Fast Numpy Loops

Question

How do you optimize this code (without vectorizing, as this leads up to using the semantics of the calculation, which is quite often far from being non-trivial):

slow_lib.py:
import numpy as np

def foo():
    size = 200
    np.random.seed(1000031212)
    bar = np.random.rand(size, size)
    moo = np.zeros((size,size), dtype = np.float)
    for i in range(0,size):
        for j in range(0,size):
            val = bar[j]
            moo += np.outer(val, val)

The point is that such kind loops correspond quite often to operations where you have double sums over some vector operation.

This is quite slow:

>>t = timeit.timeit('foo()', 'from slow_lib import foo', number = 10)
>>print ("took: "+str(t))
took: 41.165681839

Ok, so then let's cynothize it and add type annotations likes there is no tomorrow:

c_slow_lib.pyx:
import numpy as np
cimport numpy as np
import cython
@cython.boundscheck(False)
@cython.wraparound(False)

def foo():
    cdef int size = 200
    cdef int i,j
    np.random.seed(1000031212)
    cdef np.ndarray[np.double_t, ndim=2] bar = np.random.rand(size, size)
    cdef np.ndarray[np.double_t, ndim=2] moo = np.zeros((size,size), dtype = np.float)
    cdef np.ndarray[np.double_t, ndim=1] val
    for i in xrange(0,size):
        for j in xrange(0,size):
            val = bar[j]
            moo += np.outer(val, val)


>>t = timeit.timeit('foo()', 'from c_slow_lib import foo', number = 10)
>>print ("took: "+str(t))
took: 42.3104710579

... ehr... what? Numba to the rescue!

numba_slow_lib.py:
import numpy as np
from numba import jit

size = 200
np.random.seed(1000031212)

bar = np.random.rand(size, size)

@jit
def foo():
    bar = np.random.rand(size, size)
    moo = np.zeros((size,size), dtype = np.float)
    for i in range(0,size):
        for j in range(0,size):
            val = bar[j]
            moo += np.outer(val, val)

>>t = timeit.timeit('foo()', 'from numba_slow_lib import foo', number = 10)
>>print("took: "+str(t))
took: 40.7327859402

So is there really no way to speed this up? The point is:

if I convert the inner loop into a vectorized version (building a larger matrix representing the inner loop and then calling np.outer on the larger matrix) I get much faster code.
if I implement something similar in Matlab (R2016a) this performs quite well due to JIT.

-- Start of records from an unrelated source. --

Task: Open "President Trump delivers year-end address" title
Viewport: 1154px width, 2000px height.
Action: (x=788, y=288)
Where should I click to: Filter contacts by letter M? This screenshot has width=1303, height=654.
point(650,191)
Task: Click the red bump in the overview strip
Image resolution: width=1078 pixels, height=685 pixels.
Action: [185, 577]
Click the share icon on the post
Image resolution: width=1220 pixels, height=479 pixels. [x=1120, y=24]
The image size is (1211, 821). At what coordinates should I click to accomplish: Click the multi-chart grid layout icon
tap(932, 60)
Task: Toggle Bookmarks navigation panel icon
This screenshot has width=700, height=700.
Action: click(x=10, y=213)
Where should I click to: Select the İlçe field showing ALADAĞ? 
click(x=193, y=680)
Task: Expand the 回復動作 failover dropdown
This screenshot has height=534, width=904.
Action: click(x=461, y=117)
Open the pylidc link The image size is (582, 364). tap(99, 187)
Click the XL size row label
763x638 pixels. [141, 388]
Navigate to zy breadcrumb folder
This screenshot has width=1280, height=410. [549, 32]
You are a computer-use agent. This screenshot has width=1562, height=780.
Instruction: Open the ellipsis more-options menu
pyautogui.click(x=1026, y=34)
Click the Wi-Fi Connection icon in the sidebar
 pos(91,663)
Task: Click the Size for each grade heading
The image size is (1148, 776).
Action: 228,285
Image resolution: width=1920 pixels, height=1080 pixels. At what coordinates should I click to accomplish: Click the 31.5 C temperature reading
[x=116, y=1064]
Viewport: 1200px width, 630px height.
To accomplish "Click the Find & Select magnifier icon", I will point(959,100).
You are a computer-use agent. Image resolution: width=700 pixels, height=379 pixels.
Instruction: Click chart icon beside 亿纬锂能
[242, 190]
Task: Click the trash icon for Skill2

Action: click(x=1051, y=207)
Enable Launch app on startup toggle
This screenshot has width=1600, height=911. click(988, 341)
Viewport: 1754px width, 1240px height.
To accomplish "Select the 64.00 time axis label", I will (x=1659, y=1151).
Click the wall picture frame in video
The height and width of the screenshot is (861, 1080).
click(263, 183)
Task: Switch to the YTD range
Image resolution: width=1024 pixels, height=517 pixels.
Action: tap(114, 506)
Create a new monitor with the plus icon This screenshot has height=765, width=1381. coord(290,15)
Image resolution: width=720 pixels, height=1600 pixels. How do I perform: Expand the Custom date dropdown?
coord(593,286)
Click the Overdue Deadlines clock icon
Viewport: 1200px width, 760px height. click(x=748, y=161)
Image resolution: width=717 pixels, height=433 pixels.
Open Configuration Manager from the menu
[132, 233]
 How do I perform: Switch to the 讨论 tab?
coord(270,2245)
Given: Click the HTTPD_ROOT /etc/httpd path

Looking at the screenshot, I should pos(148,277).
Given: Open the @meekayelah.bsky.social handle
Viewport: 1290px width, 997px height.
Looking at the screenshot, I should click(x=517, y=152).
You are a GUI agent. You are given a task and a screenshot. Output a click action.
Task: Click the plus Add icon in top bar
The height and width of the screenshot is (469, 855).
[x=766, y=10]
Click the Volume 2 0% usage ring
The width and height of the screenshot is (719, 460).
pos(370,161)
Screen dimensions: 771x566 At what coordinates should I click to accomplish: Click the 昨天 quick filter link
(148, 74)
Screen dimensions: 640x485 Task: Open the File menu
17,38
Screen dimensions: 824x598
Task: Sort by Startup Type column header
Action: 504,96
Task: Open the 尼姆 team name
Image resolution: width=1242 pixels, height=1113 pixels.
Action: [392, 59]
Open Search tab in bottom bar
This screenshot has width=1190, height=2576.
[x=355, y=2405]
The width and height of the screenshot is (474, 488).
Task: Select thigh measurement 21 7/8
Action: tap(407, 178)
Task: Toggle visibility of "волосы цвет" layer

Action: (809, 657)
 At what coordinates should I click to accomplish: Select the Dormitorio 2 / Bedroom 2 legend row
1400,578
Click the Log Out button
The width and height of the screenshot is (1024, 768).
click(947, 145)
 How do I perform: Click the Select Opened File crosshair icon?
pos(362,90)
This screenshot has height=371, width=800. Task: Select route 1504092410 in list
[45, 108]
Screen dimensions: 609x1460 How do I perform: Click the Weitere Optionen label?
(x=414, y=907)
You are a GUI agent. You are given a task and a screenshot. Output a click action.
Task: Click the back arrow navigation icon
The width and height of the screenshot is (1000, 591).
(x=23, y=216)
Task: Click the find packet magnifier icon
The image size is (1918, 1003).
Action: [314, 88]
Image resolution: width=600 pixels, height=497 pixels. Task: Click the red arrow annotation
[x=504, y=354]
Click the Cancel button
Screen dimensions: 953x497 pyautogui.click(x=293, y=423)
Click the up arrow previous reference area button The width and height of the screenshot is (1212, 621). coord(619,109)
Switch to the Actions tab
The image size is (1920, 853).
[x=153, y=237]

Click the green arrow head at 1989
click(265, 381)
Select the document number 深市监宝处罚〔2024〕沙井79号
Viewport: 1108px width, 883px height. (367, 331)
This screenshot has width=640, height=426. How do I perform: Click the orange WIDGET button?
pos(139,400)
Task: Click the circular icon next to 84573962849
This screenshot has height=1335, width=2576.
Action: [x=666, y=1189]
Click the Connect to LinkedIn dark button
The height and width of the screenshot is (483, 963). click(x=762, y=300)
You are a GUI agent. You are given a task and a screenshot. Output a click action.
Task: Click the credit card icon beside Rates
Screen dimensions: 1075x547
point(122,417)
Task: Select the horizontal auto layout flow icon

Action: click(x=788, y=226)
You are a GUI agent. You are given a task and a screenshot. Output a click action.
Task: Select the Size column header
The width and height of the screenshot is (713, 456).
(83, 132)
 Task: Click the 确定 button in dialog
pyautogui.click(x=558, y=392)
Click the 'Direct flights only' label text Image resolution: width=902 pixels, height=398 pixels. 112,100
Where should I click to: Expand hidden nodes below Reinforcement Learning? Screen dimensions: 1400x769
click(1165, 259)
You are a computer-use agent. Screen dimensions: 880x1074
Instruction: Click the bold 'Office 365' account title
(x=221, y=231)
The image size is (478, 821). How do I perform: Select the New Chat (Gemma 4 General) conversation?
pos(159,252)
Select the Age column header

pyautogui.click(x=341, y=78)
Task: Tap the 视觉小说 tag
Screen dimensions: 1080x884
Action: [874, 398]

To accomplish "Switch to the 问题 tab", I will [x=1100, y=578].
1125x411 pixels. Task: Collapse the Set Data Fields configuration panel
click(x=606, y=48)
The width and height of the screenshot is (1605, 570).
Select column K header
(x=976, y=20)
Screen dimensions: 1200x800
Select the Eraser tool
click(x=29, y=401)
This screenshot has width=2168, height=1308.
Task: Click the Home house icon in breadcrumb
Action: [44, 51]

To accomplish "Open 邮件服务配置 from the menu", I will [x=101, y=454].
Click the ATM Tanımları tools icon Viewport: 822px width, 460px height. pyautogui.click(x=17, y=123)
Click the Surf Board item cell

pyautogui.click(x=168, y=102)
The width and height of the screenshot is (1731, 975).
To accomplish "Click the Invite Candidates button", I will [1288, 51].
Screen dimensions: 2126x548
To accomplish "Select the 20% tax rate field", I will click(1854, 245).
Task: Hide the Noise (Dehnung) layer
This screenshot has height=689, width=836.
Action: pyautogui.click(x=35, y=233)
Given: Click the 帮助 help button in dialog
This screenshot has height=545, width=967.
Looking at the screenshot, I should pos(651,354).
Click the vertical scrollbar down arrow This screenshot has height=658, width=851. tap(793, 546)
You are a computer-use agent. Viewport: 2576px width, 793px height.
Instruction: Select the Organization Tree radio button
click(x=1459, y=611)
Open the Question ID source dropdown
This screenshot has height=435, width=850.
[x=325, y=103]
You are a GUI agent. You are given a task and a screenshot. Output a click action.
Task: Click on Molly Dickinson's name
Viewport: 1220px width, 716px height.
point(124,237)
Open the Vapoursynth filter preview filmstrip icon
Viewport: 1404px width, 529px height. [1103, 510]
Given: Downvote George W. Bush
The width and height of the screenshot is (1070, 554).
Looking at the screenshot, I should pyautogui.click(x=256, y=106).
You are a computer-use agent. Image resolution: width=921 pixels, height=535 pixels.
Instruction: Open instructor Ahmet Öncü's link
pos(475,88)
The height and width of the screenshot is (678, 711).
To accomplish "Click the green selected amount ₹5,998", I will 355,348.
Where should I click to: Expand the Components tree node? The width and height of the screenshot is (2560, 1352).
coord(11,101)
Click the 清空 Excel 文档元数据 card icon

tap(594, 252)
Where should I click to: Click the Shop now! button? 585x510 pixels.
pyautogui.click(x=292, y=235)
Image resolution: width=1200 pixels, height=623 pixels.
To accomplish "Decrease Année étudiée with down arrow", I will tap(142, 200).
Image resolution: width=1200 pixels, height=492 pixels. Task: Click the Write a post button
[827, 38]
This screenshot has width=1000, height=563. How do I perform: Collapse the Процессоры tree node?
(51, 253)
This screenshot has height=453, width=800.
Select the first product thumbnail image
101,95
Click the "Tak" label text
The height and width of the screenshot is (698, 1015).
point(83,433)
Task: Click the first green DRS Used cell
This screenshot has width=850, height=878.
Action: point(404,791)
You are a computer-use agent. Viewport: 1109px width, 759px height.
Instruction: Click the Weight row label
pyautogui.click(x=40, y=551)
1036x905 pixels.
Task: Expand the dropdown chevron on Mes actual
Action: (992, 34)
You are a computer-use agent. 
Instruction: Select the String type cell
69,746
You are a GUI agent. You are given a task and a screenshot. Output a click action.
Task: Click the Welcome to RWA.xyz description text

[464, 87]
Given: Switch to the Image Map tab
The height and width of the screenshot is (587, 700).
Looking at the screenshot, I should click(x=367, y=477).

Neither cython nor jit are accelerating for you're already running C code (via np.outer). The problem here is actually the loop itself, you need to change it's inner structure so those methods can actually be accelerated. — pekapa, Jun 13 '16 at 15:24
I know that vectorizing the inner (or both) loops will accelerate the code significantly. My point is that apparently the loop creates some significant overhead that shouldn't be there. In other words: Why is calling np.outer 200 times so much slower than calling np.outer once on a matrix with say 200 rows (vectorizing) as opposed to say Matlab loop where this is a non-issue... And how can that be overcome? — ndbd, Jun 13 '16 at 15:33
I don't think I can help any further, but have a look at this answer about how each (Python and Matlab) treats loops: http://stackoverflow.com/a/17242928/2752305 — pekapa, Jun 13 '16 at 15:42
Well, one thing is the function overhead with calling it 200 times. This slows down at both Python and MATLAB levels. JIT has significantly improved it though in the recent times and NumPy might need to catch up on that (don't have much info on it). — Divakar, Jun 13 '16 at 15:58
Stop using `np.outer` in the Cython and NumPy versions. Use a manual loop, and you should get better performance. — user2357112, Jun 13 '16 at 16:09
Also, you're not calling `np.outer` 200 times. You're calling it 40000 times. — user2357112, Jun 13 '16 at 16:11
@user2357112 I was talking about vectorizing the inner loop. Which already gives a significant performance boost in python... — ndbd, Jul 07 '16 at 08:08

hpaulj · Accepted Answer · 2016-06-14T01:12:01.833

Here's the code for outer:

def outer(a, b, out=None):    
    a = asarray(a)
    b = asarray(b)
    return multiply(a.ravel()[:, newaxis], b.ravel()[newaxis,:], out)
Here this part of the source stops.